I am sponsoring the following fasttrack for Srivijitha Dugganapalli
set to 01/28/2009. Micro/patch binding is requested
1. Introduction
1.1. Project/Component Working Name:
scsi_hba_pkt_comp(9F)
1.2. Name of Document Author/Supplier:
Author: Srivijitha Dugganapalli
1.3. Date of This Document:
18 January, 2009
4.0 Technical Description
4.1 Background
The scsi_pkt(9S) 'pkt_comp' field [1] is the completion callback
routine established by a SCSA target driver (sd disk driver) before
calling scsi_transport(9F) to execute a scsi_pkt(9S). Currently,
the 'pkt_comp' completion callback is invoked via
(*pkt->pkt_comp)(pkt);
by the SCSA HBA driver - transferring control directly from the HBA
driver back to the target driver.
4.2 Problem
We currently have two issues related to completion of a
scsi_pkt(9S):
1. With SCSI, changes in lun configuration are communicated
in-band via special status information [2]. Solaris needs to
observe completed commands, and detect the in-band lun level
hotplug events to trigger dynamic lun reconfiguration.
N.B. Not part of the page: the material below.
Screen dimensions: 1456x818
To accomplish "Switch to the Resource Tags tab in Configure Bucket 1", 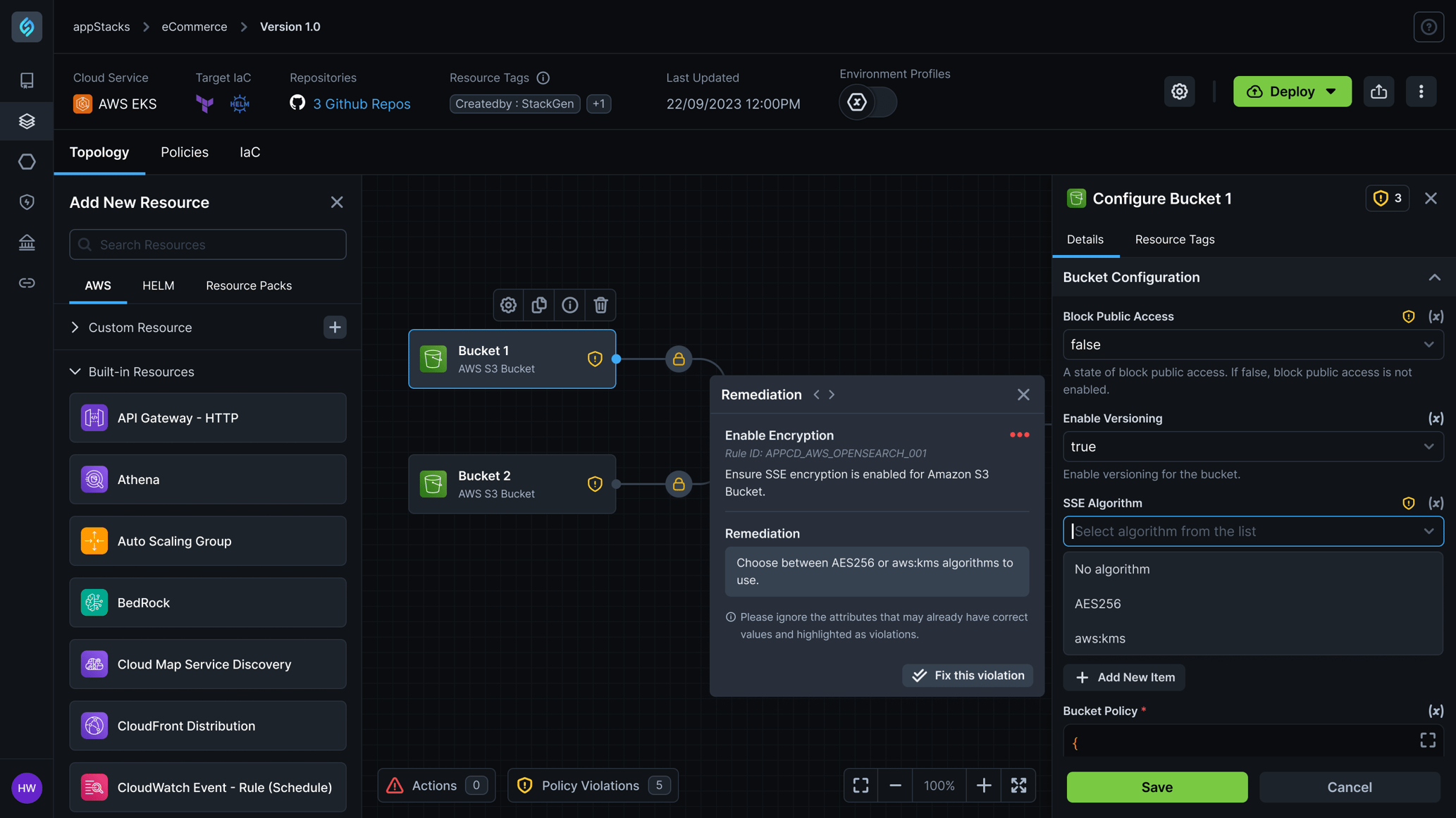I will click(x=1174, y=239).
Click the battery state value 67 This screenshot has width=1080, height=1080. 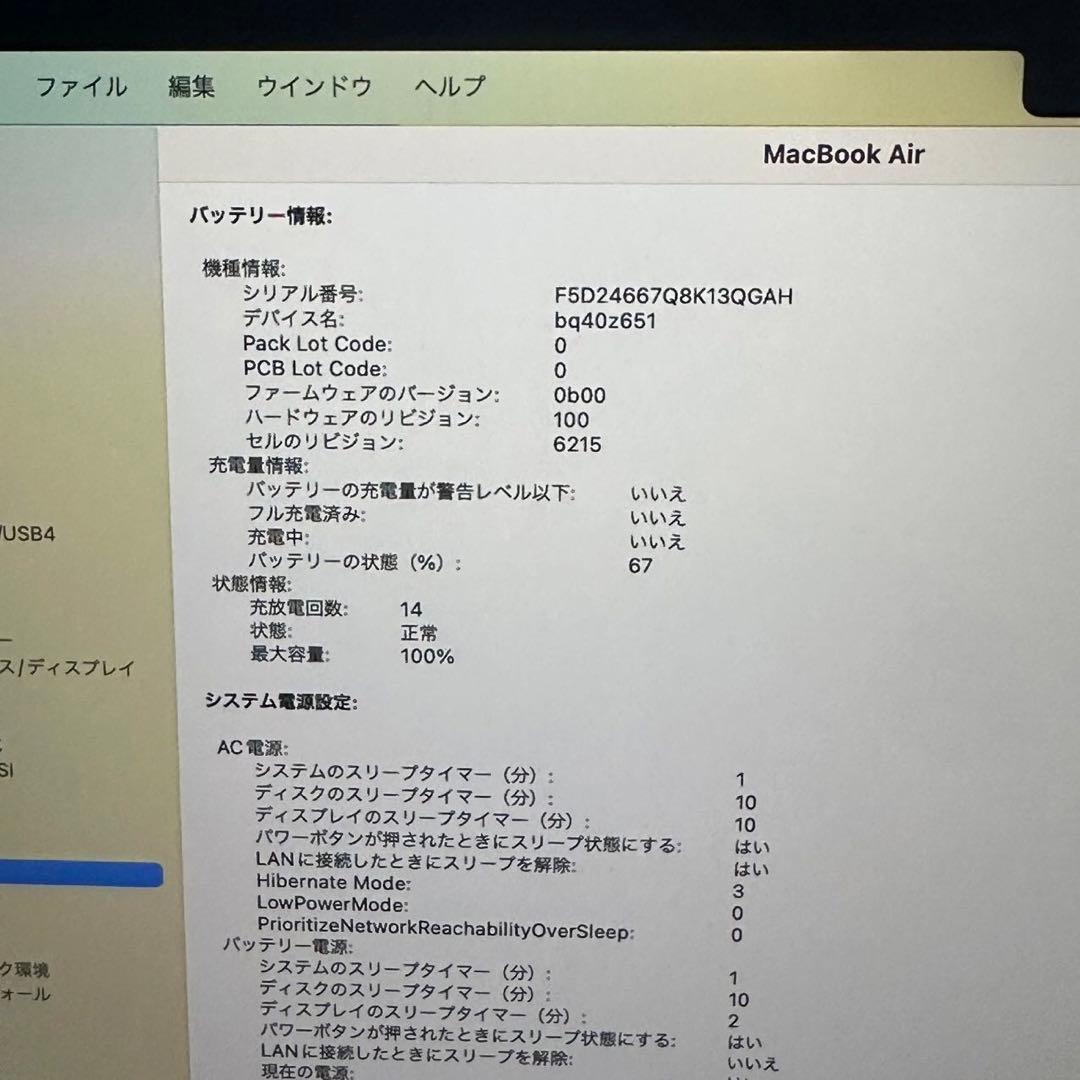641,565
2. Having an interrupt thread completely process the entire
'pkt_comp' code path serially can cause scalability problems.
Implementing asynchronous 'pkt_comp' interrupt processing with
fanout to threads running on other cpus has been shown to help
performance significantly under heavy load.
4.3 Proposal
Both of these issues can be effectively worked from common SCSA
framework code by introducing a new public scsi_hba_pkt_comp(9F)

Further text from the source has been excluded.